_Work instruction_
The entire listing is to be repeated verbatim.

_Records supplied_
────
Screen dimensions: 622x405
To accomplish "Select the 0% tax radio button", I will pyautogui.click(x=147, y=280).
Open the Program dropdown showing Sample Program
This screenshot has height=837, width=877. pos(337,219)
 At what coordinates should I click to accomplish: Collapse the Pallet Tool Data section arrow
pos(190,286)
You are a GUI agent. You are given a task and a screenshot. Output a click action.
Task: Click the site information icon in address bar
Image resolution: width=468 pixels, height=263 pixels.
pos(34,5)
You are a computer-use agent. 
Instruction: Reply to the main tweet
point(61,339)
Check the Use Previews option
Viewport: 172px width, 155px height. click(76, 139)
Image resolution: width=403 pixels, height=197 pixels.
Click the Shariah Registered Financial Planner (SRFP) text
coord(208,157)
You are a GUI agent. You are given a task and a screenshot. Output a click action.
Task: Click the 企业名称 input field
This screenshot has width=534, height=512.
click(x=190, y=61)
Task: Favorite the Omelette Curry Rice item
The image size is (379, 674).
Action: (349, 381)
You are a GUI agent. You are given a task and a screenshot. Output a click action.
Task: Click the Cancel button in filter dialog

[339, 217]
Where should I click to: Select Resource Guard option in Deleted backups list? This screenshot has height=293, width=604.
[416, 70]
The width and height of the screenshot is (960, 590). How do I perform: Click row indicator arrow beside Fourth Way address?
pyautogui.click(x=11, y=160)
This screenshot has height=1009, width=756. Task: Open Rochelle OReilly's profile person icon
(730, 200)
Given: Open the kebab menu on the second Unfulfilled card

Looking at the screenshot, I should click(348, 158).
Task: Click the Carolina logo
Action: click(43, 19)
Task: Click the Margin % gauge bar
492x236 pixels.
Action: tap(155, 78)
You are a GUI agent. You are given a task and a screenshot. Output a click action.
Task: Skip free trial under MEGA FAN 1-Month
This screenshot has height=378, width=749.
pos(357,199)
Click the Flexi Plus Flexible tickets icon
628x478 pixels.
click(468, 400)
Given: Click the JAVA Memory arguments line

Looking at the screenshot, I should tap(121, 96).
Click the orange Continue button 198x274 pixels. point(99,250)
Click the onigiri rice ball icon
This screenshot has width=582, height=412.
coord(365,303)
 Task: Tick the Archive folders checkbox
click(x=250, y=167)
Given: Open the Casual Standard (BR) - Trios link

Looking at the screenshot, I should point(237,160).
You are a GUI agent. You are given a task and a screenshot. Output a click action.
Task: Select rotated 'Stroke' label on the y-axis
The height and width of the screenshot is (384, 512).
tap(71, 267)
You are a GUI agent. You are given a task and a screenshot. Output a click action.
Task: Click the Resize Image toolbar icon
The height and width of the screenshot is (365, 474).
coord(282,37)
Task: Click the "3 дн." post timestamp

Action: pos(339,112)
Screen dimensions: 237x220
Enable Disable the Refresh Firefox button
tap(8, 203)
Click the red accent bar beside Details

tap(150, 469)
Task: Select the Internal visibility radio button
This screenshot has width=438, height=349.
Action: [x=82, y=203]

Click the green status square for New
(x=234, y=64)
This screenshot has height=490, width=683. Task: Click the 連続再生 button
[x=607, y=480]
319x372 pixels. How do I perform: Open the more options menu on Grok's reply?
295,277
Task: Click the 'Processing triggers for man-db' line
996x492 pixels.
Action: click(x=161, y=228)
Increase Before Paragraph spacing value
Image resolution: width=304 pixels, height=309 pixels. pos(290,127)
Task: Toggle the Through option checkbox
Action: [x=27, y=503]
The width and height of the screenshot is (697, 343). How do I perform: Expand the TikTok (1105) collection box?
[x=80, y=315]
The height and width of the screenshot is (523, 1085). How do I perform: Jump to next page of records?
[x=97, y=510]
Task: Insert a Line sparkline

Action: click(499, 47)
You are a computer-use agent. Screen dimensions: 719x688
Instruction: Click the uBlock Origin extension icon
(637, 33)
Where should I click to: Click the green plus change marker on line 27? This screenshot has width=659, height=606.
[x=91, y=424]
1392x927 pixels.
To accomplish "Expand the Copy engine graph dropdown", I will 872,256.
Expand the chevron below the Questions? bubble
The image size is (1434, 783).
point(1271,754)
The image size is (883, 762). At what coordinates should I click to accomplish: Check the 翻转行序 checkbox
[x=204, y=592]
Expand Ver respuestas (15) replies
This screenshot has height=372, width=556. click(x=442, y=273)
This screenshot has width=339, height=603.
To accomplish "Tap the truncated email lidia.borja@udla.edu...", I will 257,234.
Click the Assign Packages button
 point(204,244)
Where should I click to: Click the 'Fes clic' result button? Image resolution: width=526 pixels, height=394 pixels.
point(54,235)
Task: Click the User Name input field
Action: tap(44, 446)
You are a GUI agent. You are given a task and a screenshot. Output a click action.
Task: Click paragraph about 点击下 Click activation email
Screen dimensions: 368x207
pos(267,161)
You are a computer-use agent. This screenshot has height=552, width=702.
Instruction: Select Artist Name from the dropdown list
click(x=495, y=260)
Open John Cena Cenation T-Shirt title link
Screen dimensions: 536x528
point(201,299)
────
_Output below_
Screen dimensions: 622x405
To accomplish "Select the 0% tax radio button", I will pyautogui.click(x=147, y=280).
Open the Program dropdown showing Sample Program
This screenshot has height=837, width=877. pos(337,219)
 At what coordinates should I click to accomplish: Collapse the Pallet Tool Data section arrow
pos(190,286)
You are a GUI agent. You are given a task and a screenshot. Output a click action.
Task: Click the site information icon in address bar
Image resolution: width=468 pixels, height=263 pixels.
pos(34,5)
You are a computer-use agent. 
Instruction: Reply to the main tweet
point(61,339)
Check the Use Previews option
Viewport: 172px width, 155px height. click(76, 139)
Image resolution: width=403 pixels, height=197 pixels.
Click the Shariah Registered Financial Planner (SRFP) text
coord(208,157)
You are a GUI agent. You are given a task and a screenshot. Output a click action.
Task: Click the 企业名称 input field
This screenshot has width=534, height=512.
click(x=190, y=61)
Task: Favorite the Omelette Curry Rice item
The image size is (379, 674).
Action: (349, 381)
You are a GUI agent. You are given a task and a screenshot. Output a click action.
Task: Click the Cancel button in filter dialog

[339, 217]
Where should I click to: Select Resource Guard option in Deleted backups list? This screenshot has height=293, width=604.
[416, 70]
The width and height of the screenshot is (960, 590). How do I perform: Click row indicator arrow beside Fourth Way address?
pyautogui.click(x=11, y=160)
This screenshot has height=1009, width=756. Task: Open Rochelle OReilly's profile person icon
(730, 200)
Given: Open the kebab menu on the second Unfulfilled card

Looking at the screenshot, I should click(348, 158).
Task: Click the Carolina logo
Action: click(43, 19)
Task: Click the Margin % gauge bar
492x236 pixels.
Action: tap(155, 78)
You are a GUI agent. You are given a task and a screenshot. Output a click action.
Task: Skip free trial under MEGA FAN 1-Month
This screenshot has height=378, width=749.
pos(357,199)
Click the Flexi Plus Flexible tickets icon
628x478 pixels.
click(468, 400)
Given: Click the JAVA Memory arguments line

Looking at the screenshot, I should tap(121, 96).
Click the orange Continue button 198x274 pixels. point(99,250)
Click the onigiri rice ball icon
This screenshot has width=582, height=412.
coord(365,303)
 Task: Tick the Archive folders checkbox
click(x=250, y=167)
Given: Open the Casual Standard (BR) - Trios link

Looking at the screenshot, I should point(237,160).
You are a GUI agent. You are given a task and a screenshot. Output a click action.
Task: Select rotated 'Stroke' label on the y-axis
The height and width of the screenshot is (384, 512).
tap(71, 267)
You are a GUI agent. You are given a task and a screenshot. Output a click action.
Task: Click the Resize Image toolbar icon
The height and width of the screenshot is (365, 474).
coord(282,37)
Task: Click the "3 дн." post timestamp

Action: pos(339,112)
Screen dimensions: 237x220
Enable Disable the Refresh Firefox button
tap(8, 203)
Click the red accent bar beside Details

tap(150, 469)
Task: Select the Internal visibility radio button
This screenshot has width=438, height=349.
Action: [x=82, y=203]

Click the green status square for New
(x=234, y=64)
This screenshot has height=490, width=683. Task: Click the 連続再生 button
[x=607, y=480]
319x372 pixels. How do I perform: Open the more options menu on Grok's reply?
295,277
Task: Click the 'Processing triggers for man-db' line
996x492 pixels.
Action: click(x=161, y=228)
Increase Before Paragraph spacing value
Image resolution: width=304 pixels, height=309 pixels. pos(290,127)
Task: Toggle the Through option checkbox
Action: [x=27, y=503]
The width and height of the screenshot is (697, 343). How do I perform: Expand the TikTok (1105) collection box?
[x=80, y=315]
The height and width of the screenshot is (523, 1085). How do I perform: Jump to next page of records?
[x=97, y=510]
Task: Insert a Line sparkline

Action: click(499, 47)
You are a computer-use agent. Screen dimensions: 719x688
Instruction: Click the uBlock Origin extension icon
(637, 33)
Where should I click to: Click the green plus change marker on line 27? This screenshot has width=659, height=606.
[x=91, y=424]
1392x927 pixels.
To accomplish "Expand the Copy engine graph dropdown", I will 872,256.
Expand the chevron below the Questions? bubble
The image size is (1434, 783).
point(1271,754)
The image size is (883, 762). At what coordinates should I click to accomplish: Check the 翻转行序 checkbox
[x=204, y=592]
Expand Ver respuestas (15) replies
This screenshot has height=372, width=556. click(x=442, y=273)
This screenshot has width=339, height=603.
To accomplish "Tap the truncated email lidia.borja@udla.edu...", I will 257,234.
Click the Assign Packages button
 point(204,244)
Where should I click to: Click the 'Fes clic' result button? Image resolution: width=526 pixels, height=394 pixels.
point(54,235)
Task: Click the User Name input field
Action: tap(44, 446)
You are a GUI agent. You are given a task and a screenshot. Output a click action.
Task: Click paragraph about 点击下 Click activation email
Screen dimensions: 368x207
pos(267,161)
You are a computer-use agent. This screenshot has height=552, width=702.
Instruction: Select Artist Name from the dropdown list
click(x=495, y=260)
Open John Cena Cenation T-Shirt title link
Screen dimensions: 536x528
point(201,299)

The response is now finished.